Question for production/deployment

Abdalmahsan Al Firm · ‎05-15-2022

Dear DataRobot team,

We are working on an advanced analytics project in which we develop 20+ cross-sell models.

Given the objectives of the project, we have written scripts connecting to DataRobot API which will trigger every month to:

train models on monthly data,
test model on holdout set (latest month), get performance estimates (ROC, uplift, etc.)
finalise best model
train on complete monthly data (including latest month)
generate predictions on scoring set

This implies (as per this discussion on DataRobot community) that we will need to setup new projects and train new models every month.

Question:

In this situation, deployment functions do not seem relevant for us as we build new models automatically via API (instead of challenger option), and get prediction on scoring set.

Is this correct? If not, how can we best utilise the deployment functions in DataRobot?

dalilaB · ‎05-16-2022

I'm working on something similar, while I'm not finished, I will be using MLOps to retrain my model within the same project.

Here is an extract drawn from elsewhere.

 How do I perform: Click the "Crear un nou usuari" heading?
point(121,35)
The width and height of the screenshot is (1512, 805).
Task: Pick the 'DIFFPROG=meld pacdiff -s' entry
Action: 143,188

By the way, unless you freeze a model, parameters will be tuned during model building. The reason for doing so, is that a model that worked on previous data will work on the upcoming data.

You don't need to build a new project to do what you are doing, you just need to retrain the model, and this can be done in MLOps. I doubt that creating a new project will result in a different model recommendation.

desmond_lim · ‎05-18-2022

@Abdalmahsan Al Firm

The scenario you describe is to periodically retrain your models with new data regardless of model decay or deterioration. You have specified a time granularity of 1 month however if there is a drastic change in your environment and data to cause model decay would you then update your models immediately?

Allow me to elaborate further:

1. Model development can be automated but I usually find it more useful to understand the drivers of the predictions from the model Understanding options in the platform.

2. Any environmental or data change causing you to update/retrain your models could be significant to you and the model Understand module would be able to better help redirect the company's resources for investigation or action.

3. DataRobot MLOps allows one to track model performance on a much finer granularity than monthly and hence allow one to react much quicker.

4. DataRobot MLOps also allows one to identify if the performance problem is due to model decay or just a user or systems or communications issue.

5. DataRobot AutoML and MLOps serve two distinct functions of a wholistic business process and one can use each independently, but as you can see DataRobot provides a comprehensive solution in one platform.

Below are the links to the instructor-led DataRobot AutoML I and MLOps I classes for better understanding of the two components:

https://university.datarobot.com/automl-i

https://university.datarobot.com/mlops-i

Hope that helps.